Handwara (Jammu and Kashmir): He was 'Gavaskar' to his father and family, and 'Martin Guptil' to his friends. On Tuesday, before he was to leave for studies at a college in Dehradun, Uttarakhand, the budding Kashmir cricketer asked his friends to click as many of his photos as possible. Little did he know that pictures of his blood-soaked body were soon to splash across front pages of local newspapers.
The 19-year-old Nayeem Bhat was killed in a firing by security forces in this volatile north Kashmir town as protestors clashed with police over an alleged molestation bid by an army man.
Fondly called 'Nanha' (small) Bhat, the youngest among seven siblings had secured his admission in a physiotherapy college in Dehradun and was about to leave for Uttarakhand's capital city in coming days.
On Tuesday morning, he went for a hike with his friends to a nearby hill forest, his brother Zahoor, a journalist, told IANS.
"Nanha had been to a nearby jungle to get his photo-shoot done. He asked his friends to click only his photographs with his DSLR," said Zahoor, struggling to speak as he consoled his sobbing mother and sisters.
He was the "most-loved and a pampered boy" in the family, the Zahoor said. "He was just a kid who dreamt of being an international cricketer."
Zahoor said his friends called him Martin Guptill, after the cricketer from New Zealand, but their father, Ghulam Qadir called him "the Gavaskar of Kashmir" for his calm cricketing demeanour.

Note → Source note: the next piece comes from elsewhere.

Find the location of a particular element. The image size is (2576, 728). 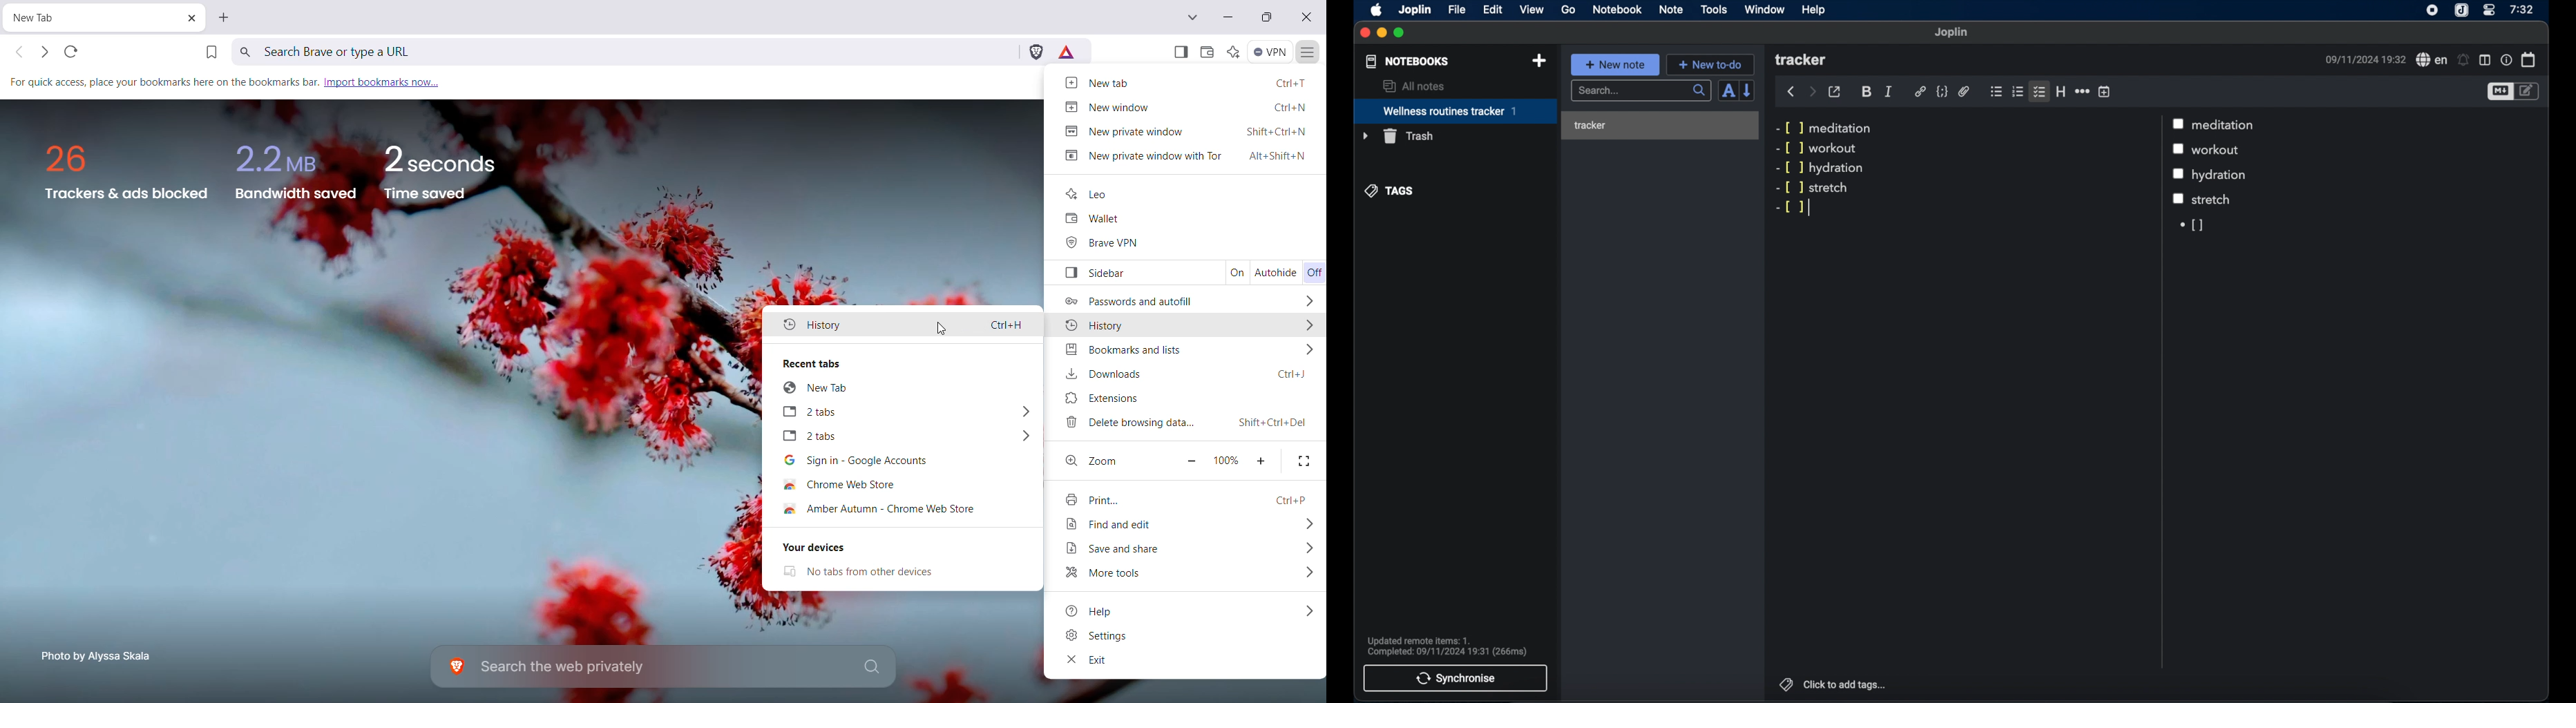

- [ ] is located at coordinates (1789, 207).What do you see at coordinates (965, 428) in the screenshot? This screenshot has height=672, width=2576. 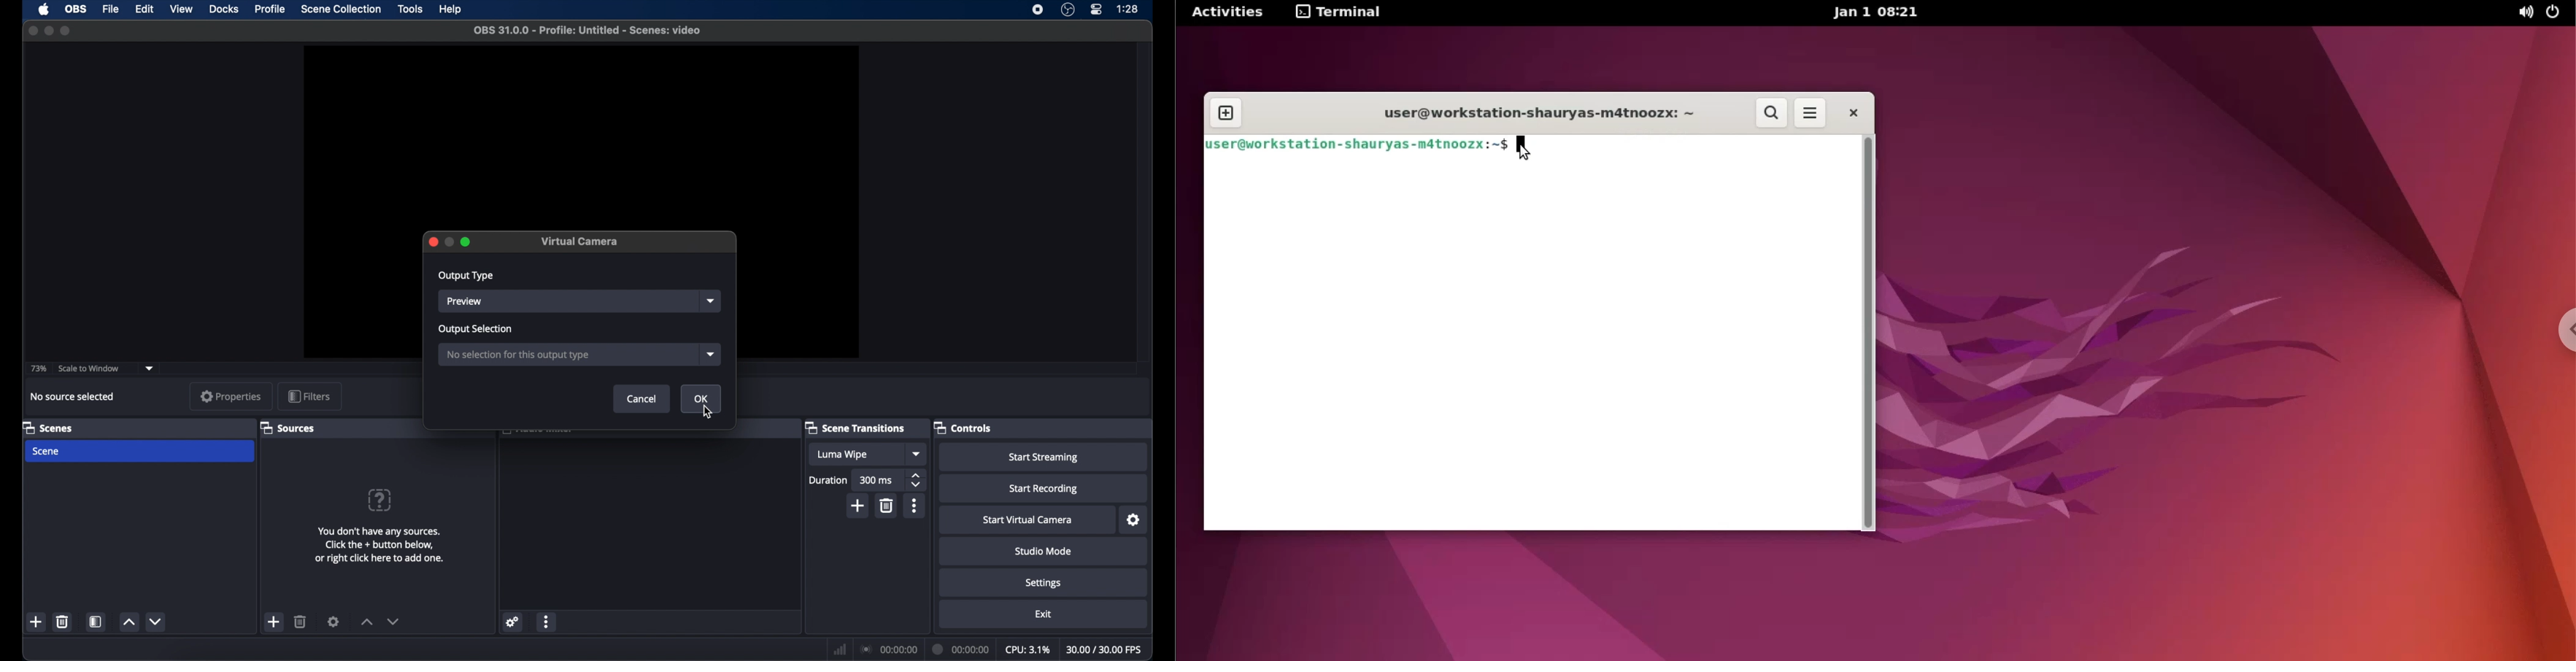 I see `controls` at bounding box center [965, 428].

Nayeem had passed his Class 12 exams in December with 80 percent marks last year. "He was leaving for Dehradun on April 16. He wanted his pictures because he said he would miss homeland."
Zahoor said as his brother returned from the hike, he was asked by the mother to buy vegetables from the market. He bought them and that's when the protests erupted.
"He was not even involved in the protests. He was carrying grocery and vegetables. He was shot with vegetables and grocery bag still grasped in his hand."
Zahoor said Nayeem had received several awards and had participated in Kashmir's Cricket League (KCL) -- a local version of the Indian Premier League (IPL).
"He was so happy to have batted once alongside Indian cricketers Suresh Raina and Parvaiz Rasool."
The family is distraught now. His father is barely able to speak. The mother and sisters are speechless, hallucinating after seeing him dead.
"He was our hope. We have lost everything," Zahoor told IANS.
Nayeem was among three people killed in firing by security forces here on Tuesday. One more protestor was killed in a nearby Drugmulla village as Kashmir witnessed a tense day amid a shutdown call by separatist groups and a curfew clampdown by the government.